(Items listed in a dataset)
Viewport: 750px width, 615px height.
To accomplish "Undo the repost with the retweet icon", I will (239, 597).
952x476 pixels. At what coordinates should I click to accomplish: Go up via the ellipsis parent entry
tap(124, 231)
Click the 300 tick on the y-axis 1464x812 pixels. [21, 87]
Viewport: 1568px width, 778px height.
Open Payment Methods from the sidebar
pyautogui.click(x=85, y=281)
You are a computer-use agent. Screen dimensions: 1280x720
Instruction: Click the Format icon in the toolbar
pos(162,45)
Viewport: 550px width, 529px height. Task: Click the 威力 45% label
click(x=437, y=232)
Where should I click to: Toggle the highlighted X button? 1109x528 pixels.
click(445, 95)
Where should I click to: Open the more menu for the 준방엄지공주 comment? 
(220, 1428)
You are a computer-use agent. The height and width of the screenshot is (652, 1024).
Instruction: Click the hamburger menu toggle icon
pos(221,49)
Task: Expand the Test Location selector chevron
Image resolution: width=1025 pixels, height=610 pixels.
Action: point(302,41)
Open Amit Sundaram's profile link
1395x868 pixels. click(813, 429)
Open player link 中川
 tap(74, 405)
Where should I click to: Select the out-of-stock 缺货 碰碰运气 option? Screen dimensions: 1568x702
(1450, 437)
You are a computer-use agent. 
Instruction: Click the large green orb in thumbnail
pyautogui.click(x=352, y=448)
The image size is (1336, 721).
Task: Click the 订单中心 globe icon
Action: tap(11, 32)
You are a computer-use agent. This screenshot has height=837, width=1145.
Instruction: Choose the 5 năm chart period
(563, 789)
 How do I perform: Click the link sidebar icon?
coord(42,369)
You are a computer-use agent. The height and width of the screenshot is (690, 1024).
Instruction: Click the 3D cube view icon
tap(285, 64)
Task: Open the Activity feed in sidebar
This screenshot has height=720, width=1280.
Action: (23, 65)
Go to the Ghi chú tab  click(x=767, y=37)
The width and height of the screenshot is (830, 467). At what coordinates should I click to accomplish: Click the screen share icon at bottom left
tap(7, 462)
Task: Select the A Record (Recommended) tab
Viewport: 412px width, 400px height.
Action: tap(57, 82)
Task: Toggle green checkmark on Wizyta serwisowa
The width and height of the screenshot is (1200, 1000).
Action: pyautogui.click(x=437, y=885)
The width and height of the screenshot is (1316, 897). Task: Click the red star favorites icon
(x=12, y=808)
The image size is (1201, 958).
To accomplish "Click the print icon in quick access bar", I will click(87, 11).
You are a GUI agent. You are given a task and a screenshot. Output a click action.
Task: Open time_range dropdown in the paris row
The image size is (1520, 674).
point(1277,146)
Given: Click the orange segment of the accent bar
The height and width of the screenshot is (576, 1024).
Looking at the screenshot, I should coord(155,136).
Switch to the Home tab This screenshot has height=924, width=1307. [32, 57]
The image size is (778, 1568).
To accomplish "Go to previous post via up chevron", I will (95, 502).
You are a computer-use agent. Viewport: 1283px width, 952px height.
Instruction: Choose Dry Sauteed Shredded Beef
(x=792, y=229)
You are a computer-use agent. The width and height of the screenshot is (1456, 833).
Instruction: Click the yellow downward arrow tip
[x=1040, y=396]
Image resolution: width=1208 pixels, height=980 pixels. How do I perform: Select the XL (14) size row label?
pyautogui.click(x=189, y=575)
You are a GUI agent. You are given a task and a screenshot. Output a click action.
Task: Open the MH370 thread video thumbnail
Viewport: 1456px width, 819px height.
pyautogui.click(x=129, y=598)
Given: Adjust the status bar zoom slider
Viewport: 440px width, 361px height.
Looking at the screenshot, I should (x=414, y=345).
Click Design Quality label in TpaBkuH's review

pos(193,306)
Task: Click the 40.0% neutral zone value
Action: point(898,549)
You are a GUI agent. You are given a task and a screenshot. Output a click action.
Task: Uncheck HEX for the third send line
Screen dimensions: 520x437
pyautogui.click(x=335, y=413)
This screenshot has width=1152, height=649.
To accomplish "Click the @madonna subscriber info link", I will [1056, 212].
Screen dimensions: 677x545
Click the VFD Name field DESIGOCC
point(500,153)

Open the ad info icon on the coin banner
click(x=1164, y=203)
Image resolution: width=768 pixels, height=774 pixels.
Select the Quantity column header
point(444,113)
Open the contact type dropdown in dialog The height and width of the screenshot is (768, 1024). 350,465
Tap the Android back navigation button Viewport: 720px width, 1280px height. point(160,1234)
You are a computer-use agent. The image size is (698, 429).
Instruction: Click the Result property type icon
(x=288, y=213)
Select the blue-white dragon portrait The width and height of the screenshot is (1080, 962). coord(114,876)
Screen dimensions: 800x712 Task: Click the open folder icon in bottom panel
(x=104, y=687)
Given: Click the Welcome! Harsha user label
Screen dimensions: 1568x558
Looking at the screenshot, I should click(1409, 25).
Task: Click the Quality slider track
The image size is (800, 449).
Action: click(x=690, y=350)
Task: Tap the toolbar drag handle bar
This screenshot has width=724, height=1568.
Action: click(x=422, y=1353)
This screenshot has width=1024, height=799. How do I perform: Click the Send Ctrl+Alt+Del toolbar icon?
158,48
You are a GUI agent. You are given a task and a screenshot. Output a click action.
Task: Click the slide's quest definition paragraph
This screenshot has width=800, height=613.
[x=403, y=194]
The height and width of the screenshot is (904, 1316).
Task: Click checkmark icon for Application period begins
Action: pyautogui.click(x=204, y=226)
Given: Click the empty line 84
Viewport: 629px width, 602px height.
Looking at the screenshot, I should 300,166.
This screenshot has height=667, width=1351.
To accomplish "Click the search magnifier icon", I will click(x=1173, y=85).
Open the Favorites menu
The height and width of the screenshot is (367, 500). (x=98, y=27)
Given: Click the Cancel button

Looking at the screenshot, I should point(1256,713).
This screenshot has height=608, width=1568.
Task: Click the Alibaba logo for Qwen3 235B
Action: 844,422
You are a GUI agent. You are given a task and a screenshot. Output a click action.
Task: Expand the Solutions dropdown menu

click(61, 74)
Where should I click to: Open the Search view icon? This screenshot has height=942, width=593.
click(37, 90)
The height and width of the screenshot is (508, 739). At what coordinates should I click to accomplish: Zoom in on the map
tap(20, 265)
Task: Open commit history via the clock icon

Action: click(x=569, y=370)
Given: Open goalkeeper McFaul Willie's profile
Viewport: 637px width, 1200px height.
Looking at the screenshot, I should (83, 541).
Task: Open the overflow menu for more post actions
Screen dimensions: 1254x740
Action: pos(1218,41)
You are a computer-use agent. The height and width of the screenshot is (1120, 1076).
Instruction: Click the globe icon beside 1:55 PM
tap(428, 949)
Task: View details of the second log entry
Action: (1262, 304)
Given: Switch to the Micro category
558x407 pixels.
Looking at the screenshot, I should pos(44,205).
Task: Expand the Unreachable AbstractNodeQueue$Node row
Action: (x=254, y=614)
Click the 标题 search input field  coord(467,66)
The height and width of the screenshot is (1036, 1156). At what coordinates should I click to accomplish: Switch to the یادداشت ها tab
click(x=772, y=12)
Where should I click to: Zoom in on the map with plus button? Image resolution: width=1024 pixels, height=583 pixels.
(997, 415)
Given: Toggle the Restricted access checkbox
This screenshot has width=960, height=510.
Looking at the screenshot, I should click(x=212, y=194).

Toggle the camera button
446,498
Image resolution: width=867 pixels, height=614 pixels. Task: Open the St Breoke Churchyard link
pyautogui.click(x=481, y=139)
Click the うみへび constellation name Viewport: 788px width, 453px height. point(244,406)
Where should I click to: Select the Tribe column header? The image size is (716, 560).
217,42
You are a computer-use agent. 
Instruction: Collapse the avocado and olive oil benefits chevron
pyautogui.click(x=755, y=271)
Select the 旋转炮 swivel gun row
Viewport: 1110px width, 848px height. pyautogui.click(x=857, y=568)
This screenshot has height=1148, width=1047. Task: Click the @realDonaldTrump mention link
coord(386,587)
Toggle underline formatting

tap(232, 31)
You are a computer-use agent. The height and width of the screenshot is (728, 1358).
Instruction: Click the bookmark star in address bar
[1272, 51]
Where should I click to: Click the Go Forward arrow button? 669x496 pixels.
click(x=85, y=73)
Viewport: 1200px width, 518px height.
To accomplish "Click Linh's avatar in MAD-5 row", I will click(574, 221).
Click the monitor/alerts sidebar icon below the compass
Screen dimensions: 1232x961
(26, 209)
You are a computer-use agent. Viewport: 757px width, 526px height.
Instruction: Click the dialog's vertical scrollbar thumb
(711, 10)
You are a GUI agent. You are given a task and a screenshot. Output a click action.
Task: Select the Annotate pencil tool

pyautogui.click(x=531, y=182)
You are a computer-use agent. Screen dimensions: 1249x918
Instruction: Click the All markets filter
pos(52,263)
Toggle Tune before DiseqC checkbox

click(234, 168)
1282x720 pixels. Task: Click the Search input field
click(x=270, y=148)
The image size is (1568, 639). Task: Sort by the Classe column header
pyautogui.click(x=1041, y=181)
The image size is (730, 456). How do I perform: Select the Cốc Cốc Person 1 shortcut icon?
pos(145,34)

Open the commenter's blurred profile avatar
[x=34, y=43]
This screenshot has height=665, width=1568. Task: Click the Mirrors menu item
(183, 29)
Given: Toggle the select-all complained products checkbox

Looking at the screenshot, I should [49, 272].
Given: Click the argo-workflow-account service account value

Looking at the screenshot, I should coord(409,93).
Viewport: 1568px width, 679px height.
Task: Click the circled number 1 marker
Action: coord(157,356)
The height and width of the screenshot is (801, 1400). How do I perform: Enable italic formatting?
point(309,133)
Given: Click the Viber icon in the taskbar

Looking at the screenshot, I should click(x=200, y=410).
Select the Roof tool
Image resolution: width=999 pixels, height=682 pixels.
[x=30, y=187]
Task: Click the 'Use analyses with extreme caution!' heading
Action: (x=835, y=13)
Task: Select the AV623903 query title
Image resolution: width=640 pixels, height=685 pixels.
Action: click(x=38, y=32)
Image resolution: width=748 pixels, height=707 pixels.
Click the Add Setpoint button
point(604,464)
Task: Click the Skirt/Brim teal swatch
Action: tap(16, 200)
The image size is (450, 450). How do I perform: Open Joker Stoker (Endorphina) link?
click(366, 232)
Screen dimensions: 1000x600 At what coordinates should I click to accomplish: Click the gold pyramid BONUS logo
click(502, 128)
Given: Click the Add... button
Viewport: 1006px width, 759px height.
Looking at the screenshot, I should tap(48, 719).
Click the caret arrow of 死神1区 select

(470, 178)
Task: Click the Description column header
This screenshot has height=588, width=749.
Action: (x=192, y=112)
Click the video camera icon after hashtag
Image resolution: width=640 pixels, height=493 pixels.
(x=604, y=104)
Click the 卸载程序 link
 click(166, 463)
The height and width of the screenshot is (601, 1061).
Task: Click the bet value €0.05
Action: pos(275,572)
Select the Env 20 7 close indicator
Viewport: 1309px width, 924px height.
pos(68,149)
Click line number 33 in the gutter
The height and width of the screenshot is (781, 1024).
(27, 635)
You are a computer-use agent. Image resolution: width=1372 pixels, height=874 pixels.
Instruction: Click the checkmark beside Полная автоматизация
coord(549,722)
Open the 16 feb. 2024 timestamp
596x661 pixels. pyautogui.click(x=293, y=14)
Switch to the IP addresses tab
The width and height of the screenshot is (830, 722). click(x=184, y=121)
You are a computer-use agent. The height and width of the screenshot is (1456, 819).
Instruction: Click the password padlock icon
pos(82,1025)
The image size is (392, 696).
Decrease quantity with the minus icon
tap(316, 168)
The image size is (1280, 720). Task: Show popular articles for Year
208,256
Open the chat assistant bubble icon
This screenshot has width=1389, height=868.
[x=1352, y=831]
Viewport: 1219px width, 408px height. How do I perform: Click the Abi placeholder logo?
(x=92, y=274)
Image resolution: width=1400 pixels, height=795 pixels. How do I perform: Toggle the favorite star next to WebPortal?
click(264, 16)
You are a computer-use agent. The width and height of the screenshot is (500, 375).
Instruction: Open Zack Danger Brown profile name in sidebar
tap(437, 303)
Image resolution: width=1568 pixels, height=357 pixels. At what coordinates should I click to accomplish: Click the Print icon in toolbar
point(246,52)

▶ TASK ITEM
Lines from the one with "Viewport: 1219px width, 408px" through the end of the data: set these down exactly, including both ends and nothing more.

▶ ANSWER SPACE
Viewport: 1219px width, 408px height. How do I perform: Click the Abi placeholder logo?
(x=92, y=274)
Image resolution: width=1400 pixels, height=795 pixels. How do I perform: Toggle the favorite star next to WebPortal?
click(264, 16)
You are a computer-use agent. The width and height of the screenshot is (500, 375).
Instruction: Open Zack Danger Brown profile name in sidebar
tap(437, 303)
Image resolution: width=1568 pixels, height=357 pixels. At what coordinates should I click to accomplish: Click the Print icon in toolbar
point(246,52)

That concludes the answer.